Search the records for the word "computer" and pick out every line that has it.

-- THE DATA follows --

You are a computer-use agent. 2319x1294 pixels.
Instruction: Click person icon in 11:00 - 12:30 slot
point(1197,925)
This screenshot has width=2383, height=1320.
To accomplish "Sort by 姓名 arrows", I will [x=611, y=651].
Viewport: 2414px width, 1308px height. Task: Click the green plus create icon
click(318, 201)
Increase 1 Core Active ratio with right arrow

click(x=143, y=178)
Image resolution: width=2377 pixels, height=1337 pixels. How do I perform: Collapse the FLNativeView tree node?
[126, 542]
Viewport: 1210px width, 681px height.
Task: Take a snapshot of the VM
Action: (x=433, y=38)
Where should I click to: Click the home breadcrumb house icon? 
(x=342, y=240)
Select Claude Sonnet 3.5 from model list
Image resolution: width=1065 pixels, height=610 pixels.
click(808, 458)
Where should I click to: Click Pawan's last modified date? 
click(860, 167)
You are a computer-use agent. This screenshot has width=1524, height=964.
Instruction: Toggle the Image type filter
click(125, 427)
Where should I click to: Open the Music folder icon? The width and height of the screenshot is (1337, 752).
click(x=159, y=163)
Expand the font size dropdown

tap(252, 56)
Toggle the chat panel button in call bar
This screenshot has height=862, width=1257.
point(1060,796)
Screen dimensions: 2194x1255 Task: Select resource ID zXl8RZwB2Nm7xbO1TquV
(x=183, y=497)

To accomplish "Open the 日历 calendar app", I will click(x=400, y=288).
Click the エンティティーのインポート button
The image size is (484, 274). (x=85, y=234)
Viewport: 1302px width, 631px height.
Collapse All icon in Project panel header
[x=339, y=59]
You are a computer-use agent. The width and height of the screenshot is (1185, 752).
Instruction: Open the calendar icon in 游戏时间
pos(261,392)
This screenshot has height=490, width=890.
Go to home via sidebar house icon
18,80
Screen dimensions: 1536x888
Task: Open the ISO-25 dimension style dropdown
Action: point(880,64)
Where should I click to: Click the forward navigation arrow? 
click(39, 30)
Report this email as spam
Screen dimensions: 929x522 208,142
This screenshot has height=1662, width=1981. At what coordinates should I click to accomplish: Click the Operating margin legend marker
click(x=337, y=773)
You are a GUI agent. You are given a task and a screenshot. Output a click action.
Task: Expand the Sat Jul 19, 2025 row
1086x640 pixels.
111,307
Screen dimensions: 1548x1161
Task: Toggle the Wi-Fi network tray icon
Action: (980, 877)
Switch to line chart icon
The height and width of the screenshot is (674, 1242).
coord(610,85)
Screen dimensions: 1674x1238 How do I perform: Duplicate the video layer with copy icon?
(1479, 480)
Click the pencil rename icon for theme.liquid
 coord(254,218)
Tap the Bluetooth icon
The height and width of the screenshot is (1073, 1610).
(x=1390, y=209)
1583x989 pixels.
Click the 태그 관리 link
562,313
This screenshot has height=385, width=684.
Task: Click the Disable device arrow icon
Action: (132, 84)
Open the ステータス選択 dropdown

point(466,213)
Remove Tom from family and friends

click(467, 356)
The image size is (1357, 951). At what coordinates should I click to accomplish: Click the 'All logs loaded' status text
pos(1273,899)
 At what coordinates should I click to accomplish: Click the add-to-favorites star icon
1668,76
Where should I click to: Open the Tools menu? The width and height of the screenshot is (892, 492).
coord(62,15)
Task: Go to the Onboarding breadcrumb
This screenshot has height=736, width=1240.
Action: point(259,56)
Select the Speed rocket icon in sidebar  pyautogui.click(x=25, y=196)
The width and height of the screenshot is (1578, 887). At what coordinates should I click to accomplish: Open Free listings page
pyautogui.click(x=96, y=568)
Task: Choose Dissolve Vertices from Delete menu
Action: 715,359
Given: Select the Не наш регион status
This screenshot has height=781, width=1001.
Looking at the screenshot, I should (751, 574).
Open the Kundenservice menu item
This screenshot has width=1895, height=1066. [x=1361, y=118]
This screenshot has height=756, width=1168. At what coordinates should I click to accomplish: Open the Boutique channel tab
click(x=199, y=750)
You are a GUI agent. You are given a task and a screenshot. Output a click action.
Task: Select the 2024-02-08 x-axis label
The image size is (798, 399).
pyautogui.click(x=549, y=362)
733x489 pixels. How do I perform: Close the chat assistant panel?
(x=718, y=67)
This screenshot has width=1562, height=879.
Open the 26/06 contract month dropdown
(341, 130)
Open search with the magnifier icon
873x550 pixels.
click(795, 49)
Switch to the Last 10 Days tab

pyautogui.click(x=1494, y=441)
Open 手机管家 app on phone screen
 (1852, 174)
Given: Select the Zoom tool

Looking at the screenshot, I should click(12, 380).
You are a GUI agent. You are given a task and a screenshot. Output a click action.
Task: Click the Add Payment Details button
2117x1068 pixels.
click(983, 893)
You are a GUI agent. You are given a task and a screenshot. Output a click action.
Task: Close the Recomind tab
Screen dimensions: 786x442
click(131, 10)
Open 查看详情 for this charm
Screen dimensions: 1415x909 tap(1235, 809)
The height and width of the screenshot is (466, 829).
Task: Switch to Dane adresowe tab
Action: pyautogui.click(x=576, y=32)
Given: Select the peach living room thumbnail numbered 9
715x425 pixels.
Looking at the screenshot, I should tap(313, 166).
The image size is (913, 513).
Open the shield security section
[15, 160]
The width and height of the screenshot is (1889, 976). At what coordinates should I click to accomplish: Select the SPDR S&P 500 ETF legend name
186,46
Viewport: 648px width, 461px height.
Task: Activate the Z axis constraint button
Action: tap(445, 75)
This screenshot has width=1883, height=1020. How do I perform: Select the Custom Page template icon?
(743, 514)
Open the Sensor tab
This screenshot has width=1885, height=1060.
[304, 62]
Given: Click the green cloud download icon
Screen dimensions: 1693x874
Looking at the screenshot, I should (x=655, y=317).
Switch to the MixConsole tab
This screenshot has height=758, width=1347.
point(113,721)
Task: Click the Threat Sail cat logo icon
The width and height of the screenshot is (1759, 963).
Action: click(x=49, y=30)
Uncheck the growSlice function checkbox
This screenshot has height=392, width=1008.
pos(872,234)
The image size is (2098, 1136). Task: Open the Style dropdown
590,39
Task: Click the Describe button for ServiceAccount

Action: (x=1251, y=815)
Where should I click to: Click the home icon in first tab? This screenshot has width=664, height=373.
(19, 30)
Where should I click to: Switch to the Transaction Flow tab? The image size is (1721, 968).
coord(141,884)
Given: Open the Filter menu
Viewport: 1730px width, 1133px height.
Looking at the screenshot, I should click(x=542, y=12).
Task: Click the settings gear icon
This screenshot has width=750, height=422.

-- THE DATA concluded --

EXPECTED ANSWER:
You are a computer-use agent. 2319x1294 pixels.
You are a computer-use agent. This screenshot has width=1524, height=964.
You are a computer-use agent. The width and height of the screenshot is (1185, 752).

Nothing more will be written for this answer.